## YOUR INSTRUCTIONS:
Your answer should be the entries, repeated exactly.

Records from a data collection:
--

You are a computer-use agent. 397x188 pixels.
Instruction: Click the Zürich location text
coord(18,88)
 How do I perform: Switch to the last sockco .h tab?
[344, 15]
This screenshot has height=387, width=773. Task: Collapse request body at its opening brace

--

## RESULT:
You are a computer-use agent. 397x188 pixels.
Instruction: Click the Zürich location text
coord(18,88)
 How do I perform: Switch to the last sockco .h tab?
[344, 15]
This screenshot has height=387, width=773. Task: Collapse request body at its opening brace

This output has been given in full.